We thank the referee for the careful and constructive review. We address each major comment below, indicating planned revisions where the manuscript can be strengthened without misrepresenting the presented results.

read point-by-point responses
  1. Referee: [1000-layer scale-validation run (final paragraph of abstract and results)] The 1000-layer DiT scale-validation run reports only a single successful MV-Split training trajectory. No matched 1000-layer baseline without MV-Split (or with only other stabilizations) is shown, so the claim that MV-Split enables stable training at boundary scales rests on extrapolation from the 400-layer regime rather than direct isolation of the effect.
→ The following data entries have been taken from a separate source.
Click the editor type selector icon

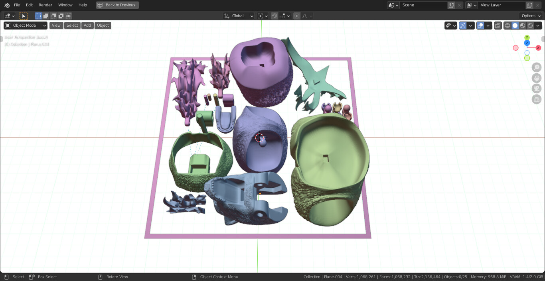[7, 16]
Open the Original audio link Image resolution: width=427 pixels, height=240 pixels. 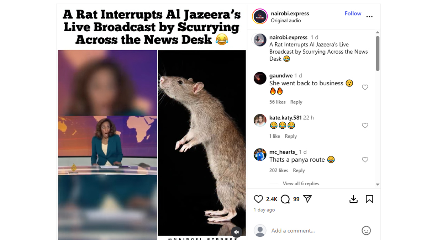[x=286, y=21]

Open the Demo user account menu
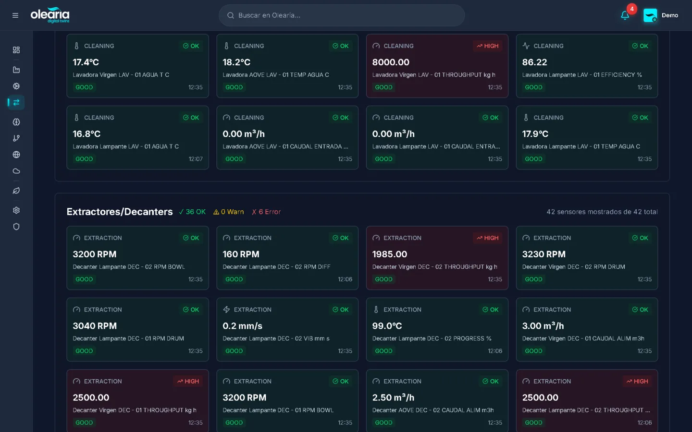[x=661, y=15]
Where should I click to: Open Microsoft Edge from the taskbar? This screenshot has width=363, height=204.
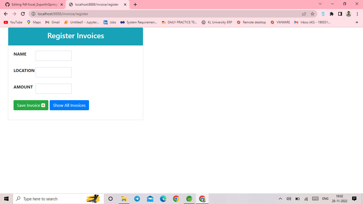(x=163, y=198)
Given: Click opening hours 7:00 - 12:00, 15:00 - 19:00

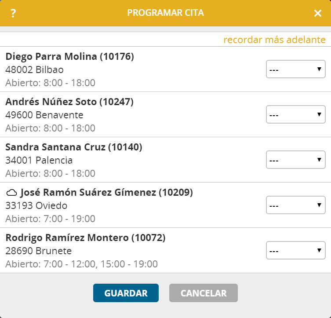Looking at the screenshot, I should click(x=101, y=264).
    Authors: We acknowledge that the 1000-layer result is a single successful MV-Split trajectory with no matched baseline at that depth. The computational cost of 1000-layer DiT training makes controlled ablations at this scale impractical. The run is presented strictly as scale validation to demonstrate that stable training remains feasible at extreme depth once the 400-layer collapse is mitigated, rather than as direct causal isolation. We will revise the abstract and results to clarify this distinction and avoid any implication of a controlled comparison at 1000 layers. revision: partial

  2. Referee: [Mechanistic auditing and gradient decomposition section] The mechanistic decomposition of MMS gradients into mean-coherent and centered components is central to motivating MV-Split, yet the manuscript provides no quantitative verification (e.g., measured gradient norms or ablation of the null-space suppression) that this decomposition fully accounts for the observed collapse independent of other training dynamics.
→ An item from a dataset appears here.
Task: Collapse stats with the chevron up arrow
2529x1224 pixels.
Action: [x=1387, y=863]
    Authors: The decomposition into mean-coherent and centered gradient components follows directly from the residual-stream algebra and is exact under the stated assumptions. The 400-layer controlled experiments provide empirical corroboration by showing that isolating the centered component prevents collapse. We agree that explicit quantitative checks—such as measured norms of the mean versus centered gradient components and a targeted ablation of the Softmax null-space suppression—would strengthen the mechanistic section. These analyses will be added to the revised manuscript. revision: yes

Circularity Check

0 steps flagged

No circularity: empirical architecture proposal and scale validation

full rationale

The paper's core contribution is an empirical identification of Mean Mode Screaming via gradient auditing, followed by the MV-Split residual proposal and training runs at 400 and 1000 layers. No derivation chain exists that reduces a claimed prediction or first-principles result to quantities defined by the paper's own fitted parameters, self-citations, or ansatzes; the stability claim at extreme depth is presented as an observed outcome of the architectural change rather than a mathematically forced equivalence. The work is self-contained against external benchmarks of training stability and does not invoke load-bearing self-citations or uniqueness theorems.

Axiom & Free-Parameter Ledger

0 free parameters · 0 axioms · 0 invented entities

Only the abstract is available; no explicit free parameters, axioms, or invented entities are identifiable. The MV-Split is introduced as a new architectural component whose precise formulation and any associated constants are not detailed here.